Precautions must be taken when hiking
Many people from the Mid-Ohio Valley enjoy a quick trip over to the Hocking Hills region occasionally. The natural beauty is breathtaking and lures thousands of people a year to its trails — many of whom are not used to being let loose amid such a stunning landscape.
A visit over Labor Day weekend would have meant guests found themselves surrounded by swarms of visitors eager to get an afternoon in the woods … but perhaps with little experience in such endeavors. One member of our staff who visited that day reported seeing folks out on difficult hiking trails with very young children, strollers, carrying purses, wearing flimsy sandals … and just generally appearing to have expected a gentler, less untamed experience.
Some of those children were running full speed down mud-slicked “stairs” cut into one of the trails. Many were ignoring signs to stay out of certain areas — and one young man took quite a tumble down a hill he should not have attempted to climb. Others were ignoring signs that expressly said NOT to wade or swim in the water, inviting as it was. An older gentleman was showing off by doing pull ups on a cliff face above Old Man’s Cave. One false move would have sent him backward over the edge.
And then, only about 15 minutes after our staffer left the trail, a woman died.
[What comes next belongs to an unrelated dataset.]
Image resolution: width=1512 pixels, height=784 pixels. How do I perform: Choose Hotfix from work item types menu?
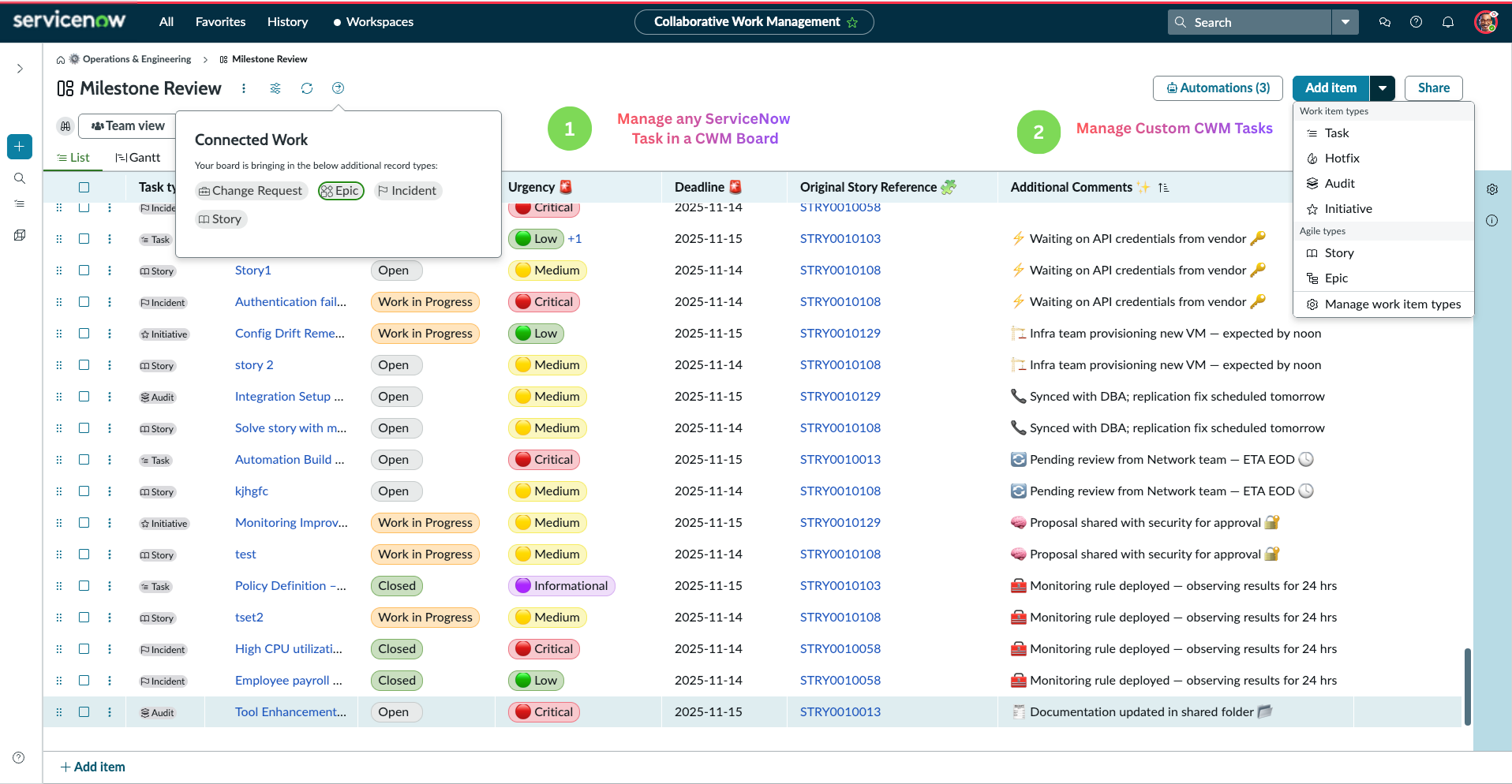1342,159
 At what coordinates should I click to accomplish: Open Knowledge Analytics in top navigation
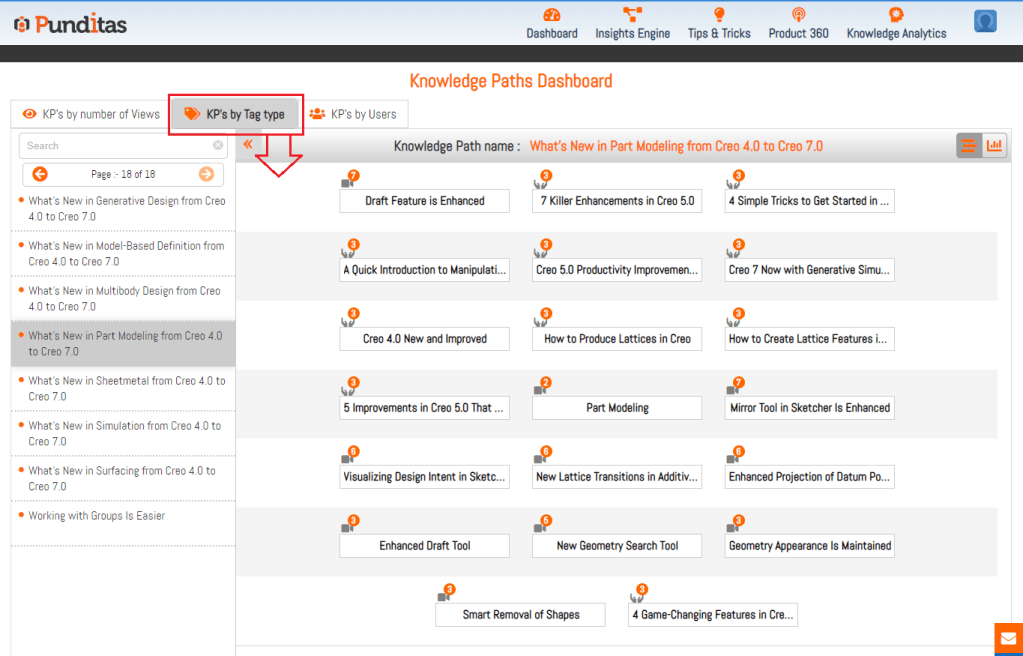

Victoria Schafer, 44, of Chillicothe, was struck and killed by a falling piece of a tree, near Old Man’s Cave. Investigators have determined the piece of the tree did not fall naturally. In other words, someone pushed it over the cliff. The investigation continues, and it may yet turn out the person who dislodged that part of the tree did so with malicious intent.
But it may also have been someone who did not understand where they were in relation to those on the trail below, and simply wanted to see something fall over the edge. Something like tossing a rock into a creek.
Schafer’s is the third death in the park this summer. A 22-year-old died when he lost his footing on a cliff. A 55-year-old’s body was discovered in the woods, but her cause of death has not yet been released.
Our woods and natural wonders are unmatched for their beauty — but they are wild. They are not child-proofed safe spaces where one can turn off all common sense and enjoy a brain-free, effort-free day of behaving in whatever manner one chooses. They are wonderful places for a child to explore, as long as that child is relatively supervised and has been taught to respect them.
We are visitors there. There are consequences if we don’t respect the gift we have been given.